▸ **WHAT THE TASK REQUIRES**
Please copy the entries below word for word, from the first line up to and including the line that contains "Looking at the image, I should click on (531, 398).". Leave the pictures out of your copy.

▸ **EXERCISE MATERIAL**
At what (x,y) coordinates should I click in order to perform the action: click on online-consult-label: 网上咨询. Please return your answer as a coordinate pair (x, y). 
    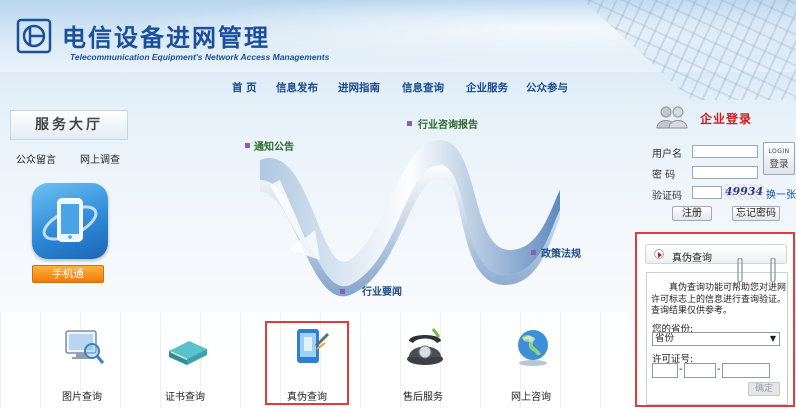
    Looking at the image, I should click on (531, 398).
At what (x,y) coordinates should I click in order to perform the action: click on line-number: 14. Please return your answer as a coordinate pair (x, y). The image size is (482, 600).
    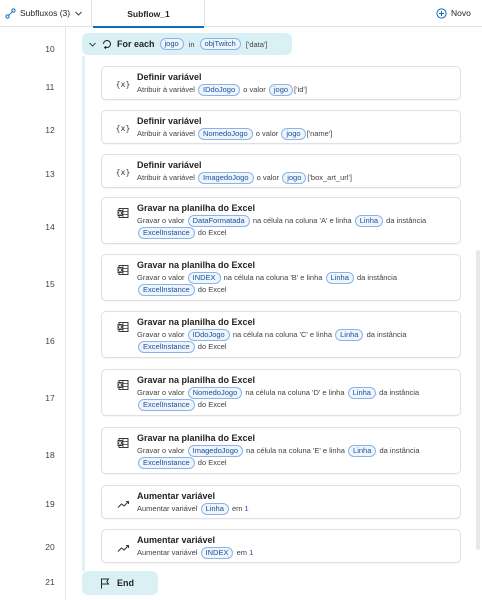
    Looking at the image, I should click on (50, 227).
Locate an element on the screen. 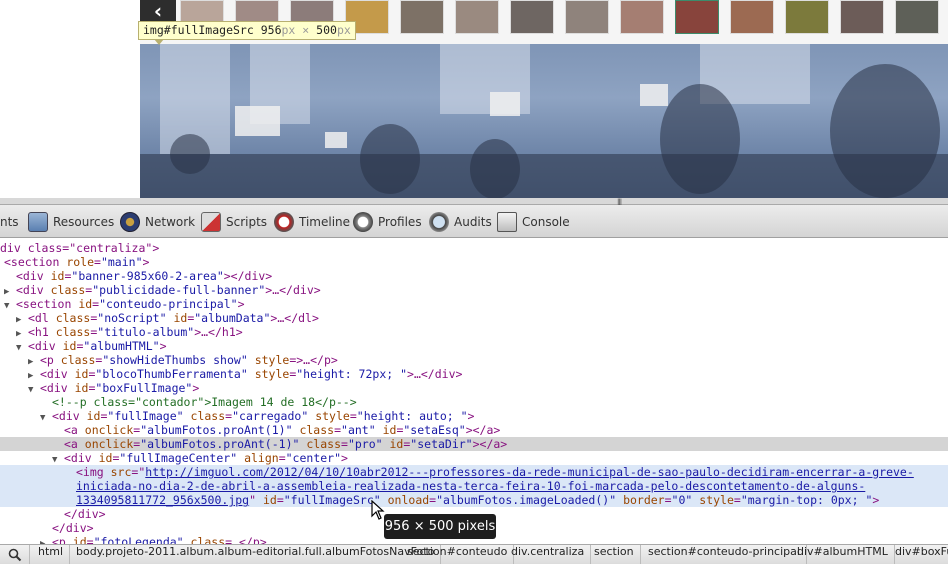 This screenshot has height=564, width=948. audits-icon is located at coordinates (439, 222).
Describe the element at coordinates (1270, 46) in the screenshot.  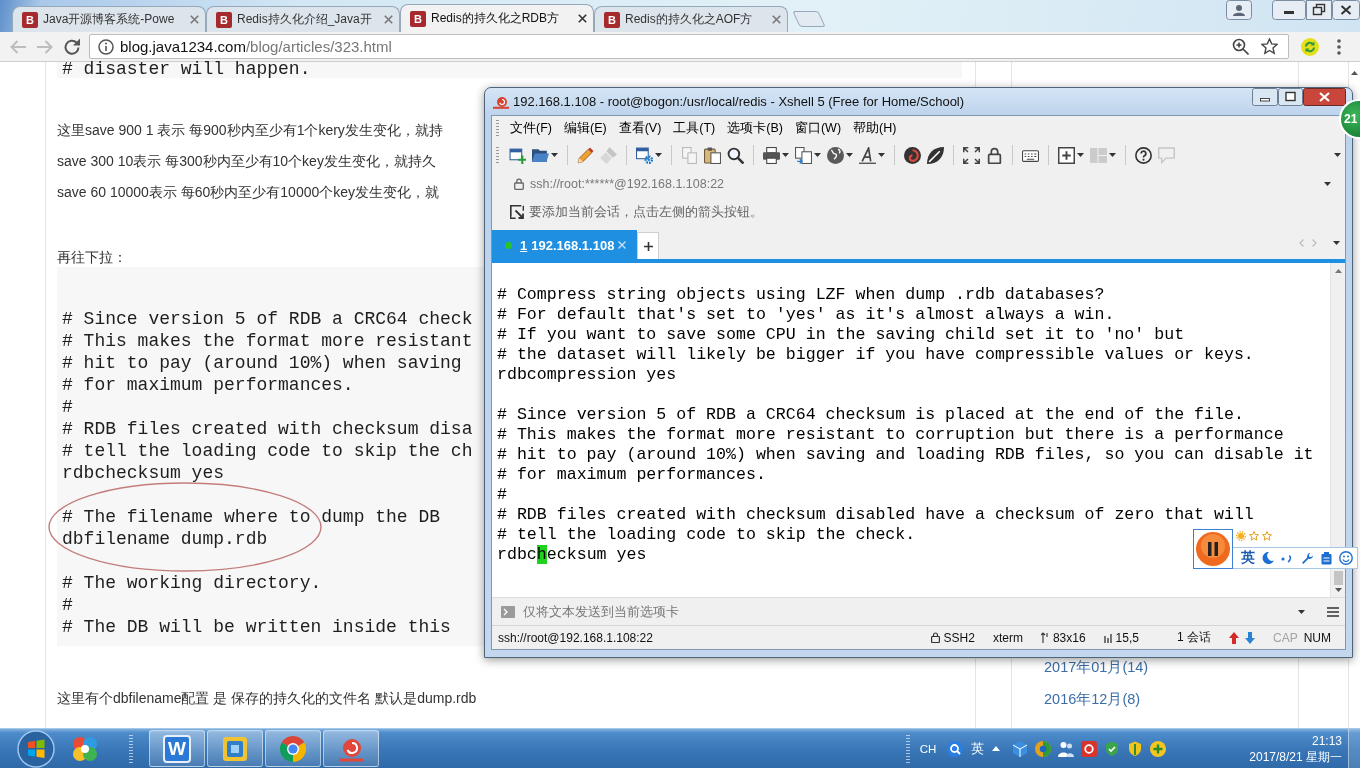
I see `star-icon` at that location.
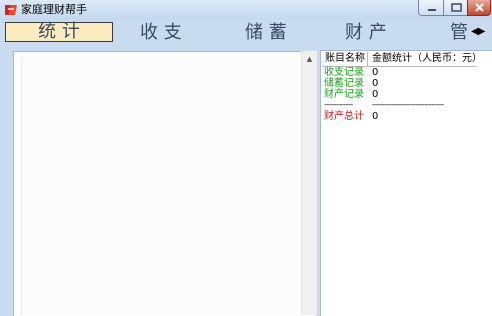  I want to click on row-label-savings: 储蓄记录, so click(344, 84).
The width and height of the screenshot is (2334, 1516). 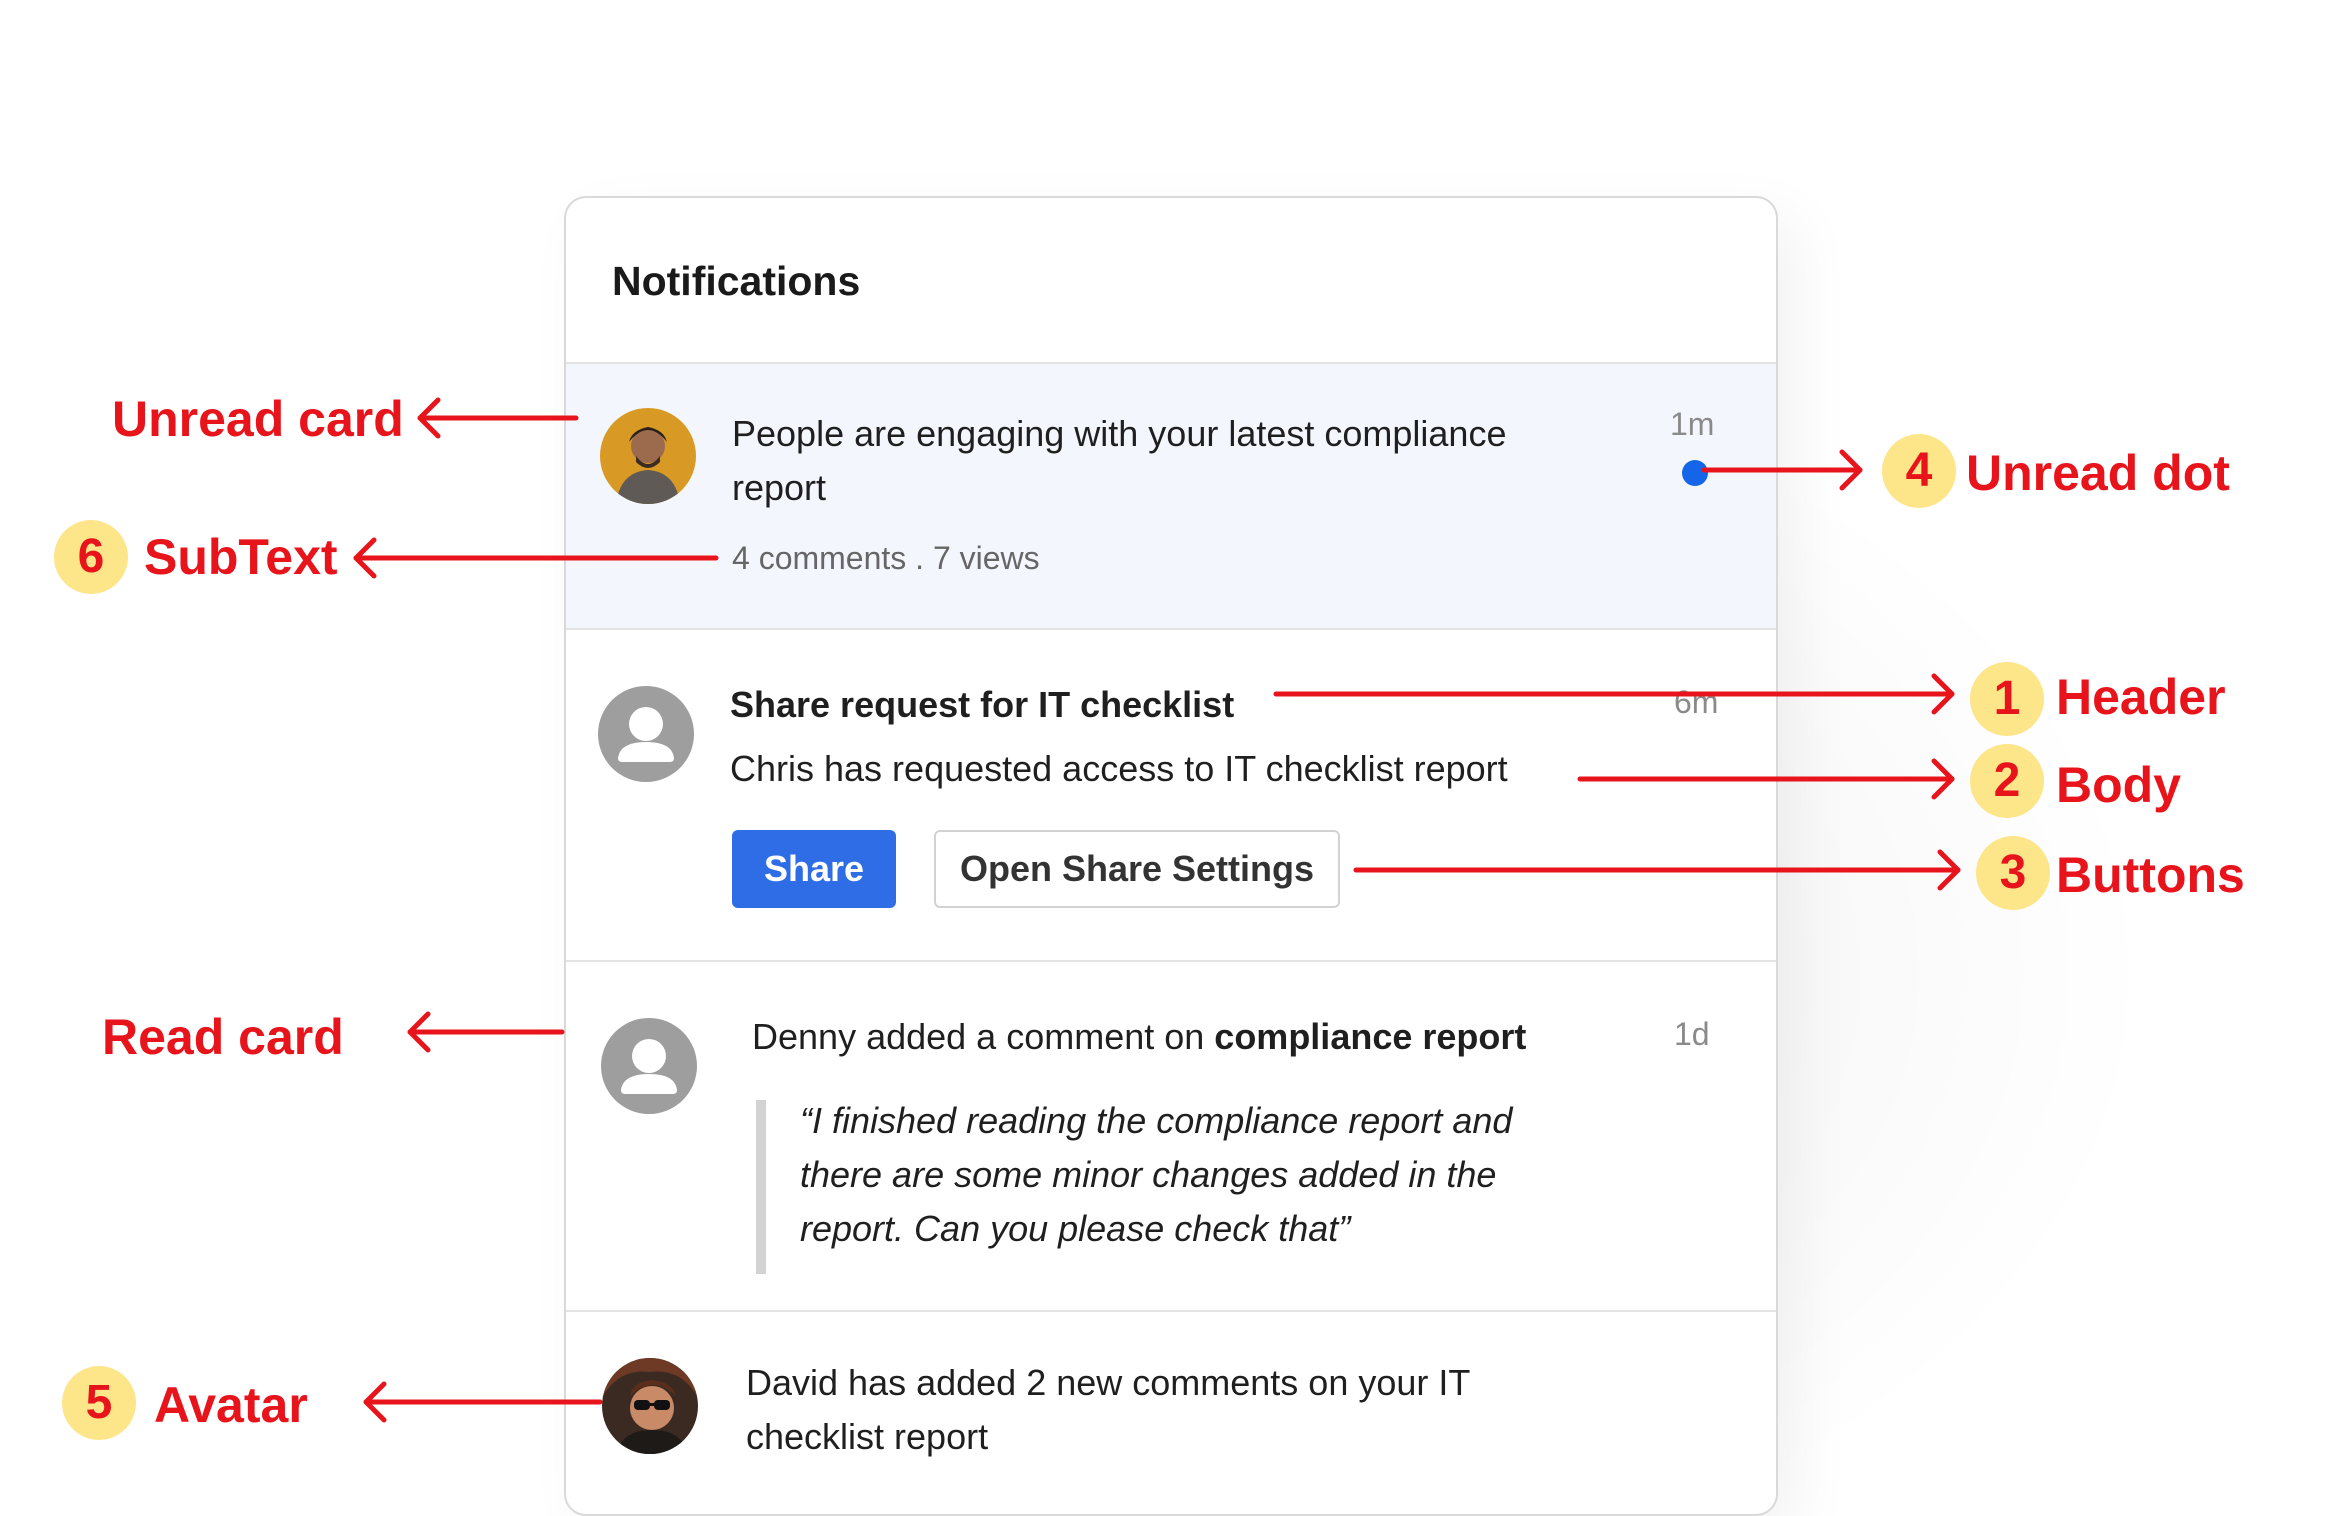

▸ **RESPONSE TO THE EXERCISE**
At what (x,y) coordinates should I click in order to perform the action: click on online-consult-label: 网上咨询. Please return your answer as a coordinate pair (x, y). 
    Looking at the image, I should click on (531, 398).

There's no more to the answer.